Saved entries
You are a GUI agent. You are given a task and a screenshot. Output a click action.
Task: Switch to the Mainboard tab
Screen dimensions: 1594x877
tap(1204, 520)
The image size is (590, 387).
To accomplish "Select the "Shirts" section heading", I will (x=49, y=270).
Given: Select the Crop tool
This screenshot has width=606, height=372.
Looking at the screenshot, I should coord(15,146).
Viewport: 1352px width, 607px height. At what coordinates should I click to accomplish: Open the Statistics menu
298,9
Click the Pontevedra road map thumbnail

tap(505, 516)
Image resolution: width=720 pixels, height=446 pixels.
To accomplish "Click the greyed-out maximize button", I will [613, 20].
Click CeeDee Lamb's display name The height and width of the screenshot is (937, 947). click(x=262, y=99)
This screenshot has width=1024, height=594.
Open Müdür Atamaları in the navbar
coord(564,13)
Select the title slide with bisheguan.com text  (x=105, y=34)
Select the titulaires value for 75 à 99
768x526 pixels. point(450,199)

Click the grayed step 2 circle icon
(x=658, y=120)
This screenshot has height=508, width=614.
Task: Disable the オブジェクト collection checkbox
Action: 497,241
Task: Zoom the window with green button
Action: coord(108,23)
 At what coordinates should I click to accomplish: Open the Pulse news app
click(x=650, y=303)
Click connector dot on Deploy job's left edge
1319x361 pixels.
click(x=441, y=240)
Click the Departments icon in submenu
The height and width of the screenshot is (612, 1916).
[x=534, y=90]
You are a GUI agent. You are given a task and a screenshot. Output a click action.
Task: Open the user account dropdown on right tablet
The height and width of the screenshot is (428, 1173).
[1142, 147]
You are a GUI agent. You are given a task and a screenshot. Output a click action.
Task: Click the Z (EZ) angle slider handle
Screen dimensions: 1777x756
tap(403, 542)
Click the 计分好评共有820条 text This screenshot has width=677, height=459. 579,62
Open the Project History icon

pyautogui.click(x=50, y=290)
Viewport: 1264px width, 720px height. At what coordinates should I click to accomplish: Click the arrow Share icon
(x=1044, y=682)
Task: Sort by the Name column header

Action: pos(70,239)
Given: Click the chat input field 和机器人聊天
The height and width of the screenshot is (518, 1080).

** Work required **
If a line in the entries above has the word "will", copy it.

** Answer to this problem **
To accomplish "Select the "Shirts" section heading", I will (x=49, y=270).
To accomplish "Click the greyed-out maximize button", I will [613, 20].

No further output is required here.